External drainage, although frequently used in the past, has few current indications. It is used mainly when a misdiagnosis has been made, when the risk of anastomotic dehiscence is high because of an unanticipated infected pseudocyst, or when an unexpectedly immature wall is discovered that is judged to be incapable of holding sutures.
The main disadvantages to external drainage are the potential for hemorrhage from mechanical abrasion by the drainage tube, the frequent development of secondary infection, persistent pancreatic fistula (in 10% of cases) that may necessitate a distal pancreatectomy, disease recurrence rate of 18%, and high mortality rate of 10%. The high mortality rate is often due to the poor condition of the patient in whom the procedure is attempted.

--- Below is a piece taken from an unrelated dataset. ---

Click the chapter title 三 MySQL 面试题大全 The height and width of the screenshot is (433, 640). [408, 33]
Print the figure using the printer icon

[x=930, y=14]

EUS-assisted pancreatic pseudocyst drainage is the latest addition to the armamentarium of the endoscopist for drainage of pancreatic pseudocysts. EUS has been used in the management of pancreatic pseudocyst drainage in 1989.

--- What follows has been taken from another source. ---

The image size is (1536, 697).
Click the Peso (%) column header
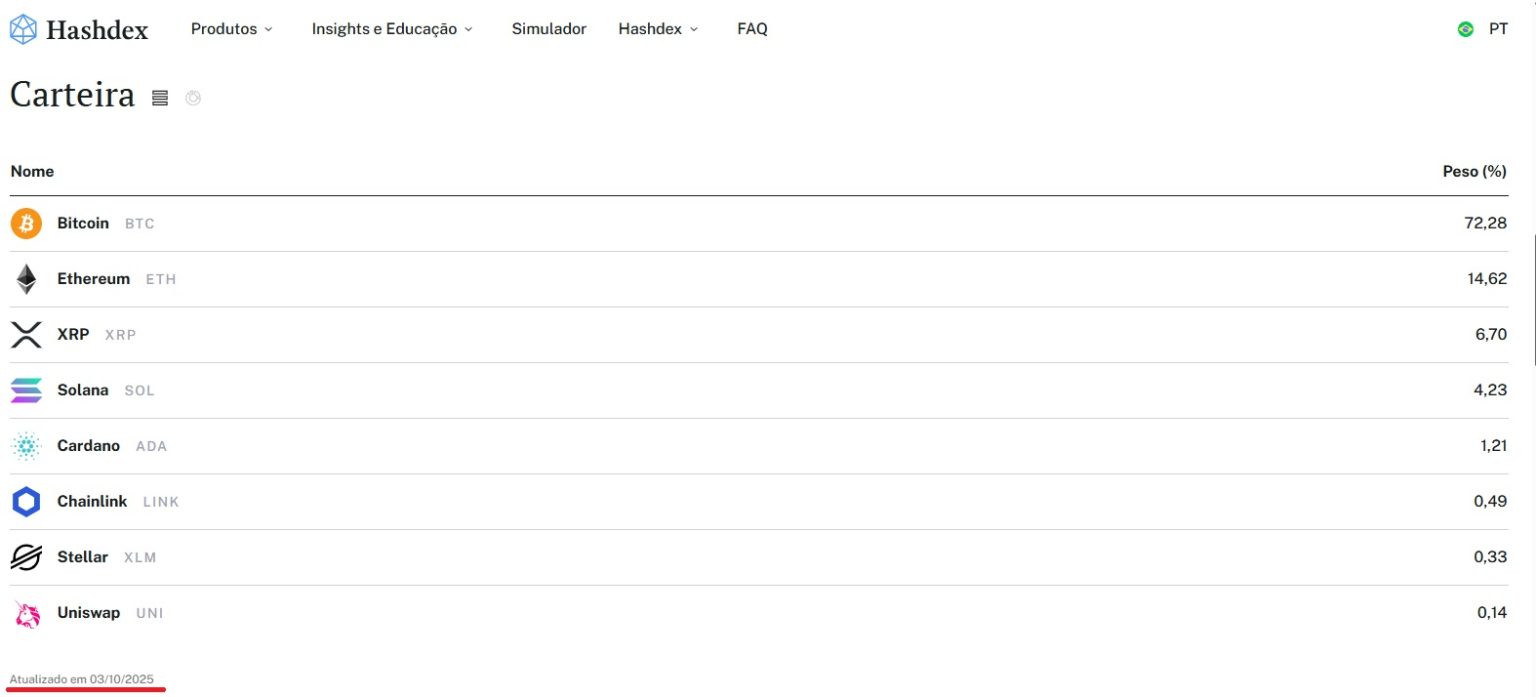[1475, 171]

Currently, prototype "hot stents" are under development. Mounted on a needle-knife cutting device, they have the advantage of deploying directly after a transmural incision is made, thus obviating the need for pseudocyst guidewire placement and subsequent stent deployment.
EUS has important applications in aiding pancreatic pseudocyst drainage. These applications include:
- accurately measuring the distance from the gastrointestinal wall to the pseudocyst (a distance > 1 cm is considered a relative contraindication)
- identifying gastric varices associated with pancreatitis (endoscopic drainage should not be performed when varices are present)
- imaging gastric vessels
- identifying pseudoaneurysms
- identifying debris within pseudocysts that may not be drainable and may increase the risk of infection
- differentiating pseudocysts from other cystic lesions of the pancreas
- identifying septated cysts and
- Localizing the puncture site in the absence of a visible luminal bulge.
Thus, this technique has the theoretical advantage of reducing the risk of bleeding, perforation, and, potentially, infection. Although the risk of bleeding is reduced with the use of EUS, it is not completely eliminated.